Mon état émotionnel est une tempête non maitrisable. Parfois je suis calme, je ressens que mon bébé va bien, je suis d’une grande patience avec mon fils quand le papa a plus de mal.
Et puis soudain je me mets à pleurer, parce que j’ai oublié mon thé, parce que la maison est en pagaille, parce que je dois attendre pour savoir si mon bébé va bien, parce que je vais devoir payer un trajet censément remboursé, parce que ce trajet en car est mauvais pour mes contractions, parce que les douleurs à gérer, parce que parce que parce que.

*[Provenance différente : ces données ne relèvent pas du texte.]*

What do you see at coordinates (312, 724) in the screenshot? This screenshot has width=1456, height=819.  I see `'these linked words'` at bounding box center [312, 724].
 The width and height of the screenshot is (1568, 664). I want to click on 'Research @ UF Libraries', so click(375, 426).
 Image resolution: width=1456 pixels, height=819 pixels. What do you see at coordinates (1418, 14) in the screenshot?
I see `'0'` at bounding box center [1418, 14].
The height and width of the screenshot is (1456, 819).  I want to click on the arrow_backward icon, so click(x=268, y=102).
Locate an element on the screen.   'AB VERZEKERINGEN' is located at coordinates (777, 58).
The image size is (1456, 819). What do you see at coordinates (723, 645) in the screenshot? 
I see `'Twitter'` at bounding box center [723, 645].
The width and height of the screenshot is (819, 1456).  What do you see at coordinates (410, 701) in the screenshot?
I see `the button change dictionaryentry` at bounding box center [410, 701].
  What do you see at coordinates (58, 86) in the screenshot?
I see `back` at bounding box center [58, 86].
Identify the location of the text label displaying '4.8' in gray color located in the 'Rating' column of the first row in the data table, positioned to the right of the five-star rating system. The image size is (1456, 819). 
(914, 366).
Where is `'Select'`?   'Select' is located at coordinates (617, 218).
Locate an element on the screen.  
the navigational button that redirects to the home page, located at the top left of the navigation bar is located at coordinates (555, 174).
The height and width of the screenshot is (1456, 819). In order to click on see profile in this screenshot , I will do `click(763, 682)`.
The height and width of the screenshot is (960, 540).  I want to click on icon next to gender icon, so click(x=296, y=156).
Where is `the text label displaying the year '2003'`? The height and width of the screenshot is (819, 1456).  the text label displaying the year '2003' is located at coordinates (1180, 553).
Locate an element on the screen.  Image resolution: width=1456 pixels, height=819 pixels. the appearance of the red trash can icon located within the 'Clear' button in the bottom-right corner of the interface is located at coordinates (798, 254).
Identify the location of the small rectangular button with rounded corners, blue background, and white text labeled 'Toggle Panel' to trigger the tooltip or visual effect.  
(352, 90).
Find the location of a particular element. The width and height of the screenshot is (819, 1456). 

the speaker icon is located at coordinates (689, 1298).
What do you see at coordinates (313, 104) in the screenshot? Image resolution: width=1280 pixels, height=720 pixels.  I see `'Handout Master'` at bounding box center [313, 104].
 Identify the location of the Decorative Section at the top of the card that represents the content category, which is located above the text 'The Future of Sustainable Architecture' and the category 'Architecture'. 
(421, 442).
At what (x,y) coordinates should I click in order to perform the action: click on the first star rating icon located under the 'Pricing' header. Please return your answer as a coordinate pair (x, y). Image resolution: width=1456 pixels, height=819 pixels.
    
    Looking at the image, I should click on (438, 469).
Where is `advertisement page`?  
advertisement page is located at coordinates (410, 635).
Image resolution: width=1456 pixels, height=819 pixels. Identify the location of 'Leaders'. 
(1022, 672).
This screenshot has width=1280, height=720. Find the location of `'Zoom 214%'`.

Alors les tensions retombent, j’endors mon fils depuis une semaine à l’aide de la sophrologie, je lui fais des câlins du matin au soir, j’essaye d’apaiser un enfant angoissé par tout : le bébé, le déménagement, qu’il retourne à l’école, sa cousine, être laissé chez quelqu’un, que je disparaisse, que j’ai un accident, que je ne revienne pas.
Et cette nuit, j’ai retrouvé mon fils debout à côté de son lit, yeux ouverts, silencieux, que j’ai recouché et dont le corps s’est détendu dans la foulée. Il dormait debout. Somnambule. Je sais que ce n’est pas grave, mais je ne peux m’empêcher de me dire que son stress s’exprime.

Depuis ce matin, je suis comme un nuage de tempête, prête à lâcher sur le monde toute la pluie qui est en moi.